Lantas, bagaimana dengan
konser salam 2 jari? Konon 100 ribu orang hadir? Apakah mereka dibayar? Jika
kita bisa membayangkan ada keriuhan ribuan orang berjoget dalam musik yang mengentak;
mengapa tidak bisa pula ada mereka yang berduyun-duyun ikhlas saku, hadir untuk
membela keyakinannya?
Betul, yang namanya
unjukrasa besar-besaran memang butuh logistik; buat makan dan transportasi.

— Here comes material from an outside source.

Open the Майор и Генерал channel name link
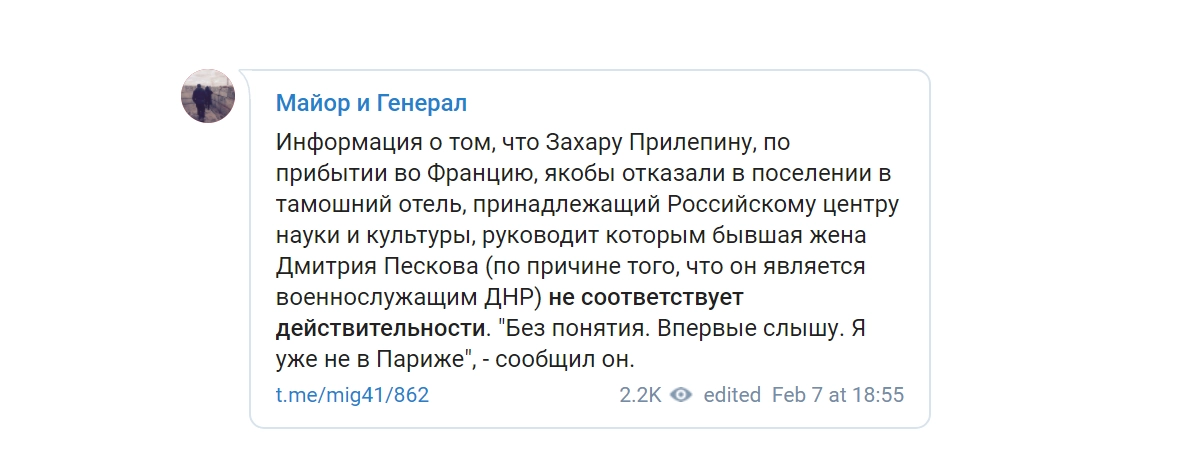1199x463 pixels. (x=372, y=104)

Bukankah sewaktu unjukrasa silam ada dapur-dapur umum yang dibuka? Ada mereka
yang membiarkan mobilnya dijejal-jejal, biar kian banyak pengunjukrasa
terangkat?
Ini sudah galib. Azas
bahu-membahu dalam perjuangan. Tetapi mengeneralisasi kehadiran massa 4
November silam semata-mata karena logistik tentu keterlaluan.
Tudingan tersebut bukan
hanya mengoyak tenunan keikhlasan untuk berjuang, tetapi suatu upaya untuk
mencemari tujuan unjukrasa yang hendak dicapai.
Kenapa sulit sekali
mengaku bahwa ikatan emosi dan spirit yang sama dapat menyatukan massa.
Sekonyong-konyong uang? Ah, saya tak habis pikir.